Same Stage, Different Feelings
議員とボーカルの共通点
ソニックの歌詞にあふれる台湾の神話や歴史は、どれもフレディにとって思い入れがあるテーマだが、実体験がないだけにこれまでは想像しながら歌詞を作ってきた。しかし議員になり、父親が死去し、子供が生まれるといった経験を経て、その複雑な感情や体験を基に作った18年のアルバム『政治』はそれまでのものとは違った。
「(政治的)課題をそのまま歌詞にするのは苦手だったが、これにはたくさんの感情を入れ込んだ。怒りや悲しみ、そしてわずかな希望も」『政治』には中国による圧力と高まる懸念を反映した曲が含まれている。「歴史の中に自分の気持ちによく似た感情を見つけた。聴き手も感情的に共感できる作品だ」と、フレディは言う。
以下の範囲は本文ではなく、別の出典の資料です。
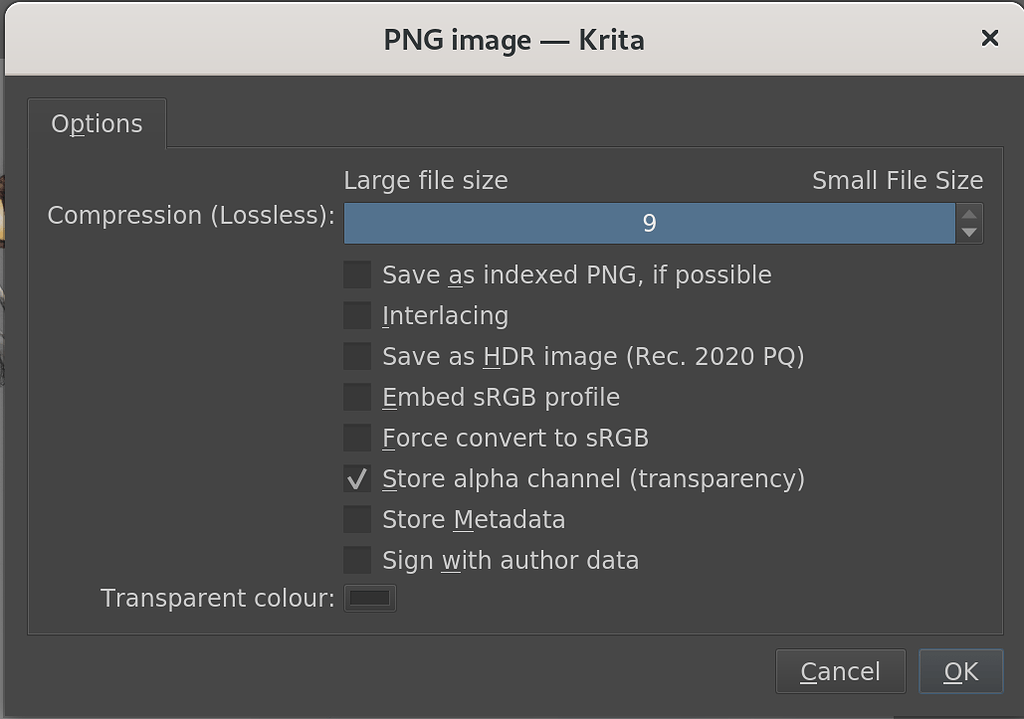
Task: Check Save as HDR image (Rec. 2020 PQ)
Action: (357, 356)
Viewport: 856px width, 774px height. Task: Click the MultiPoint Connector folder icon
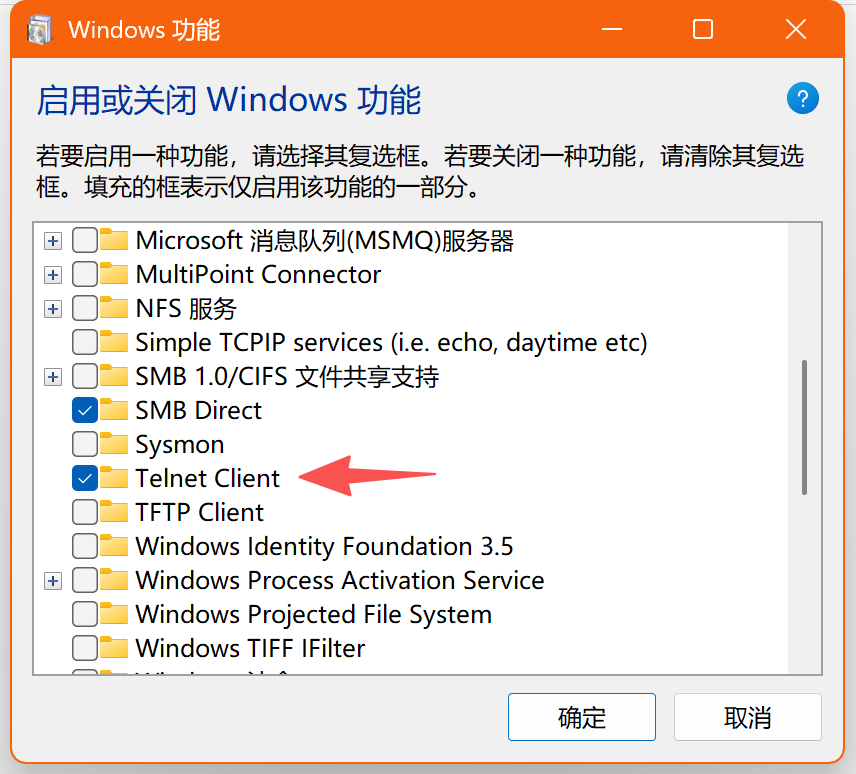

デスメタルバンドのボーカルも議員も、フレディにとって本質は同じだ。「ツアーが始まると毎回20〜30回の公演がある。本気で感情を込めなければ何回も歌うのは難しいし、エネルギーを放つこともできない」。同様に、議員として自分の理念を本気で信じなければ、法案を通せないし、演説のエネルギーも不足する。
違いもある。音楽は縁のものであり、聴き手が理解できなかったり、気に入ってくれなかったりするならそれでもいい。しかし議員は「それでいい」が通用しないのだ。世界的に注目された同性婚法案の策定にも参加したが、起案するときは成立まで3年もかかるとは思わず、より広い視野で物事を進めるべきということを学んだ。
43歳のフレディはよく「若手」と言われる。だが、40代をまだ若手と言うなら、政界は社会より20年ほど老いていることになる。こんな政界がどうして若者のことを考えることができるのか──。
この局面を変えようとしたのも、フレディが政治家になるきっかけだった。「(自分は)音楽だけをやり続け、若者に政治家になれと説得するのは無理。僕が先に(政界に)進み、先頭に立って懸け橋となり、若者の居場所を開拓し、彼らが入れるように土台をつくり、変革する」。
今回、フレディの議会活動の補佐を務めていた27歳の賴品妤(ラ イ・ピンユィ)が立法委員に当選した。今の台湾の若者にとって、台湾は初めから独立した、中国とは違う国だ。
普段は政治への関心は少ないが、主権と自由が侵害されると抵抗の声を響かせる。歴史の重荷を背負った高齢者たちと違い、彼らにとってこれは正解・不正解がはっきりした簡単な問題だ。